The determination function 547 starts scanning the target organ when it receives an electrical signal output from the input interface 43 indicating an instruction to start the main scan instead of or in addition to the case where the concentration of the contrast material is equal to or higher than the threshold value. It's okay. In this case, the display control function 548A causes the display 42 to display an image in which the interior CT image is superimposed on the axial image (hereinafter referred to as a superimposed image). The user visually estimates the concentration of the contrast material in the target organ by looking at the superimposed image displayed on the display 42, and when the user determines that the concentration of the contrast material is the concentration required for imaging, the user issues an instruction to start the main scan. The input operation may be performed using the input interface 43. The determination function 547 may start the main scan when determining that the X-ray absorption amount of the ROI is equal to or greater than a threshold value based on the X-ray absorption amount of the ROI instead of the concentration of the contrast material.

A display control function 548A in the presentation function 548 performs display control to display a CT image based on CT image data on the display 42. For example, the display control function 548A causes the display 42 to display an axial image based on the axial image data acquired by the first acquisition function 541. The display control function 548A causes the display 42 to display, for example, a superimposed image in which the interior CT image acquired by the second acquisition function 546 is superimposed on the axial image.

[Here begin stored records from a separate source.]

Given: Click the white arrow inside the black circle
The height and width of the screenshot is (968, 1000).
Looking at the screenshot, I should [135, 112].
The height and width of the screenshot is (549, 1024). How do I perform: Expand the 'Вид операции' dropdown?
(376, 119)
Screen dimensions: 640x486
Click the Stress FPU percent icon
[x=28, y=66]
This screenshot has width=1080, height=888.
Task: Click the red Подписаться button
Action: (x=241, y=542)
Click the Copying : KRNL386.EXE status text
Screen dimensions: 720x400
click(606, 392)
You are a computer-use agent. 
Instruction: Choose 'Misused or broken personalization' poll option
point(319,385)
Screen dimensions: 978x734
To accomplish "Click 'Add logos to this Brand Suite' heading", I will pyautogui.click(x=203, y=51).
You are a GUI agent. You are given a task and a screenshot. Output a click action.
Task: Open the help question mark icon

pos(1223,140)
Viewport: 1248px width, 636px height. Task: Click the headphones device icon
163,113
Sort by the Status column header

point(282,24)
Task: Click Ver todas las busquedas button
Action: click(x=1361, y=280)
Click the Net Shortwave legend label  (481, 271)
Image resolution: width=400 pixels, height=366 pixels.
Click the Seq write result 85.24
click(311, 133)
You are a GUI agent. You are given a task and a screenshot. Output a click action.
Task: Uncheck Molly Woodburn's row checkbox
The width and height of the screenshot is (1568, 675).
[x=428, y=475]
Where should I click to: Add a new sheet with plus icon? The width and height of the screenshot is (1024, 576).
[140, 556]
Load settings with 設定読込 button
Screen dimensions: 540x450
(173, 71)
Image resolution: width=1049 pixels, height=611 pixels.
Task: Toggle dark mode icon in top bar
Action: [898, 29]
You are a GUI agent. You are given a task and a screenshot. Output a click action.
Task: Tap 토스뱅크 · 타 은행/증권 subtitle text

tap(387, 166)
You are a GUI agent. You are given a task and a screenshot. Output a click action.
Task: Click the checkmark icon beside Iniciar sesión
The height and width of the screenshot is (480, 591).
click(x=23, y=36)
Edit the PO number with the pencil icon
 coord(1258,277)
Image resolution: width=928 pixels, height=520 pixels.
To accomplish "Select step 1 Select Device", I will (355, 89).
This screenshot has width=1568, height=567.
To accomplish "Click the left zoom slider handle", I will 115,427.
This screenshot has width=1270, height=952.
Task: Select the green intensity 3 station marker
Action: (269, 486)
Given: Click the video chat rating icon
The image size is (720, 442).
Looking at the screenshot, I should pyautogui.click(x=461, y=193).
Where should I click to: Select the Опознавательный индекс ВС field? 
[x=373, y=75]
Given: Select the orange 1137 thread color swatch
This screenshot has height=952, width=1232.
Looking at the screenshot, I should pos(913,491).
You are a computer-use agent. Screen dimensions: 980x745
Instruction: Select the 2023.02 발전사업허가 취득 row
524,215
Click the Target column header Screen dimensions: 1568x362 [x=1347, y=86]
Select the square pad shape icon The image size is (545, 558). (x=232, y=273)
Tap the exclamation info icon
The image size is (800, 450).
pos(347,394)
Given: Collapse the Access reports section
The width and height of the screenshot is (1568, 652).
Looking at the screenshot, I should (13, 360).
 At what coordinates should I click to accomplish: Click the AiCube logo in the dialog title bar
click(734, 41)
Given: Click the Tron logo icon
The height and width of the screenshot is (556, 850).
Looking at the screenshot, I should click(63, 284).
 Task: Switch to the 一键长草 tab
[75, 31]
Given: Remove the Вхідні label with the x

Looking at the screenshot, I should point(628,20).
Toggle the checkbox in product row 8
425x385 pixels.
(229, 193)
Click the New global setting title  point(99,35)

For example, when displaying the concentration of the contrast material, the display control function 548A displays the change in the concentration of the contrast material over time numerically or in a graph on the display 42. The display control function 548A further causes the display 42 to display various images (photographed images, positioning images, input operation results received by the input interface 43, etc.). The display control function 548A is an example of a display control section.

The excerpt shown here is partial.